Task instructions: Exact copy, pictures excluded: set down only the lines from the one with "At what coordinates" through the end of the entries, keeping both end lines.

Materials provided:

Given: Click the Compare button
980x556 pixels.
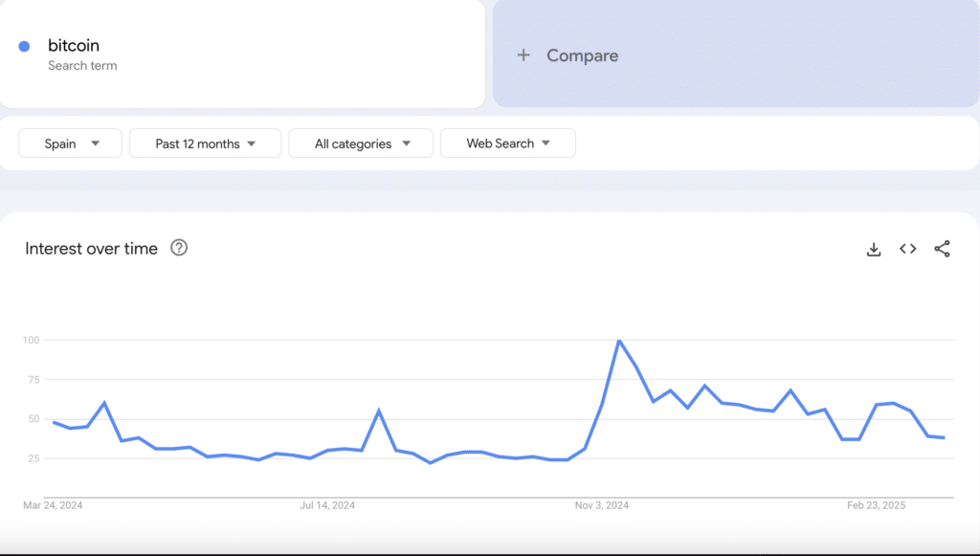Looking at the screenshot, I should (x=582, y=56).
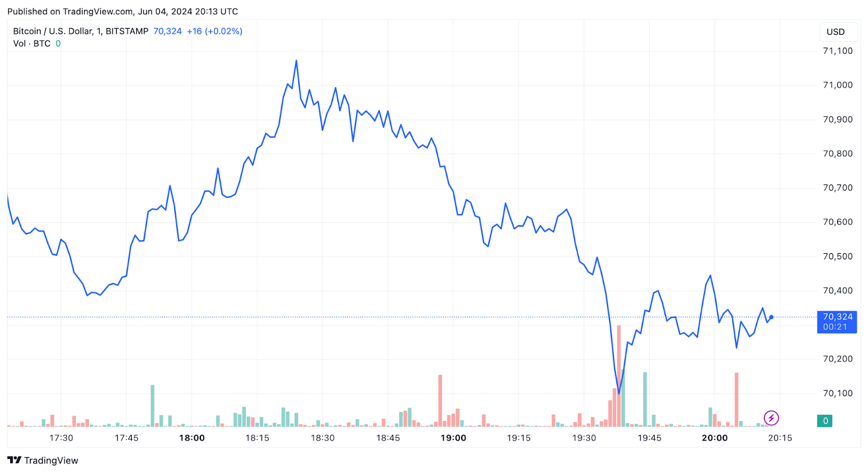The width and height of the screenshot is (868, 473).
Task: Click the Published on TradingView.com header text
Action: click(123, 11)
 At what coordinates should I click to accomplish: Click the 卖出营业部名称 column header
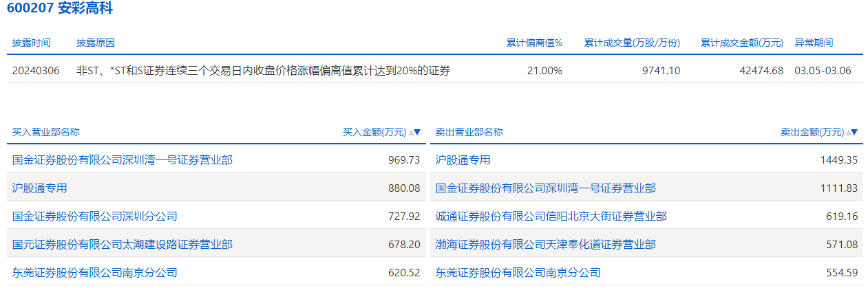click(x=469, y=132)
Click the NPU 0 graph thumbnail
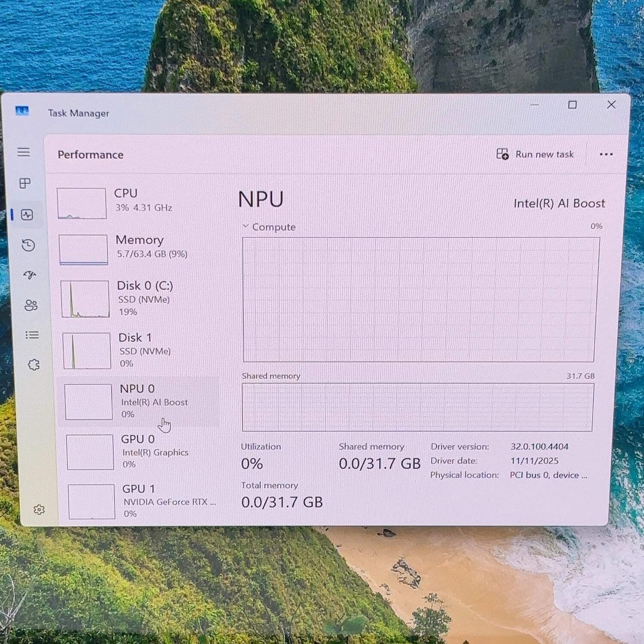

Written reply:
 At what coordinates should I click to accomplish: Click the 卖出营业部名称 column header
click(x=469, y=132)
Click the NPU 0 graph thumbnail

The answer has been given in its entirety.